Satu per satu para tamu yang sejak pagi
antre dengan tertib itu masuk, mengucapkan salam, lalu mencium punggung
telapak tangan kanan Abah Anom yang terbungkus perban berlapis sehelai
saputangan. Pergelangan tangan kanannya dipegang oleh salah seorang
anaknya, sementara seorang petugas memegangi kursi roda. Seorang petugas
lainnya mengambil botol air mineral dari para tamu untuk didoakan oleh
Abah Anom, dengan menjulurkannya ke depan wajah waliullah itu. Baru
setelah itu diberikan kembali kepada pemiliknya untuk dibawa pulang.
Beberapa tamu dewasa tertegun ketika
hendak bersalaman dan mencium tangan mursyid tarekat Qadiriyah wa
Naqsyabandiyah yang karismatik itu. Ada yang kemudian terisak. “Perasaan
saya bercampur aduk. Antara lega, haru, bangga, penuh rasa cinta, dan
sebagainya. Saya menangis karena prihatin sosok-sosok besar seperti itu
sekarang ini sudah mulai langka,” ujar seorang santri muda dari Pondok
Pesantren Al-Muayyad, Solo.
Gunung Sawal Sekitar satu jam kemudian pintu bangunan – yang di sana disebut “madrasah” – ditutup kembali. Kursi roda itu pun diputar, berbalik, membawa sang waliullah masuk ke ruang dalam tempat dia beristirahat. Di ruang itu ada televisi, kursi beralaskan bulu domba, sementara di dinding tampak bergantungan foto Abah Anom, juga lukisan Syekh Abdul Qadir Jailani.
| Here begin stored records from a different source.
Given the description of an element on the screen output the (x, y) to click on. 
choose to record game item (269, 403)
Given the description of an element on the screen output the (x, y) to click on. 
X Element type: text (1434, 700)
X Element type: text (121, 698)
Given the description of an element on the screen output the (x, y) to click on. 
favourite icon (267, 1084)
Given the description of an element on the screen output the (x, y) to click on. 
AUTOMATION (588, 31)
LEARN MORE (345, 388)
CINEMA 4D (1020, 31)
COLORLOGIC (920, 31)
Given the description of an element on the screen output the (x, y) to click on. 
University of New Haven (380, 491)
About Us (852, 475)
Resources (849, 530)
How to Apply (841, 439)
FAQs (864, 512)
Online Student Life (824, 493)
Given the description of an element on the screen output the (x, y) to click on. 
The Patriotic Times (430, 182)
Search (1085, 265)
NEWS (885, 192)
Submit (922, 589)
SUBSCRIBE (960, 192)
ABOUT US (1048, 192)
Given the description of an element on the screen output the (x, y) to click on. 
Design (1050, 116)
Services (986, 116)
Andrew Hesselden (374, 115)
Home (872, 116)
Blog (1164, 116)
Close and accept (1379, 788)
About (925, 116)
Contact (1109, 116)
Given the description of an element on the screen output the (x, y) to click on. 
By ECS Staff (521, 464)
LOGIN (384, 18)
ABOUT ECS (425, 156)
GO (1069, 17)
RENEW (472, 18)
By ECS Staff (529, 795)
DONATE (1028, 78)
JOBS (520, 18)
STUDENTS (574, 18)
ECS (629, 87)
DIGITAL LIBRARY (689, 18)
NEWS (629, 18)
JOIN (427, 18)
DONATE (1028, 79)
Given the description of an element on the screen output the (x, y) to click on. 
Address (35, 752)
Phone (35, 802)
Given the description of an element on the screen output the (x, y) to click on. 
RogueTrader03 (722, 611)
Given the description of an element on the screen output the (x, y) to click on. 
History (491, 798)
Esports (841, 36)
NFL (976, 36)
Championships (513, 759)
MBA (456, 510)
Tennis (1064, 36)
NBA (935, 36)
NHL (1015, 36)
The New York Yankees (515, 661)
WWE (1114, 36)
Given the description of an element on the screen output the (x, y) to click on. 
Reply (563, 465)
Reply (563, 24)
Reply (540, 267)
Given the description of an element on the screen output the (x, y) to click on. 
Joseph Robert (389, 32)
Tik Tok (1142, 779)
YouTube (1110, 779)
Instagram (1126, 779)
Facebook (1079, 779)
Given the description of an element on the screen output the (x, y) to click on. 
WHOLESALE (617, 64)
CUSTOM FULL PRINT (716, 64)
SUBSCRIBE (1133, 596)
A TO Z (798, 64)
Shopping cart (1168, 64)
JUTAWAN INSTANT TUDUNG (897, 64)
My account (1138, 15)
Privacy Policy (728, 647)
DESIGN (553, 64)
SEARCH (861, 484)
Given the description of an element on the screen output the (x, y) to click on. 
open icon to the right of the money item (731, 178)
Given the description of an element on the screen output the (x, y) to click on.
Sejurus kemudian dua orang petugas menyapu dan mengepel lantai teras dan ruangan dalam.
Pondok Pesantren Suryalaya, yang
didirikan oleh Syekh Abdullah Mubarok bin Nur Muhammad alias Abah Sepuh
pada 7 Rajab 1323 H atau 5 September 1915 M, terletak di sebuah lembah
antara Gunung Cakrabuana dan Gunung Sawal, di hulu Sungai Citanduy,
Tasikmalaya, Jawa Barat. Atap makam Abah Sepuh yang berwarna hijau tua
tampak menjulang di puncak sebuah bukit kecil di samping kanan Masjid
Agung Suryalaya.
Abah Anom memang sebuah fenomena di
jagat spiritual Indonesia. Kedudukannya sebagai mursyid tarekat
Qadiriyah wa Naqsyabandiyah, sekaligus ulama sepuh, membuatnya menjadi
tempat berteduh bagi jiwa manusia yang dahaga. Tak kurang, para petinggi
negara dan selebriti memerlukan diri untuk sowan kepadanya, baik untuk
konsultasi spiritual, mengadukan permasalahan pribadi, maupun sekadar
mendapatkan legitimasi. Sebagai orang tua yang telah kenyang dengan asam
garam kehidupan, dengan arif Abah Anom menerima tamu-tamunya – siapa
pun mereka, dan apa pun kepentingannya. Hidupnya dengan ikhlas ia
persembahkan untuk melayani umat manusia.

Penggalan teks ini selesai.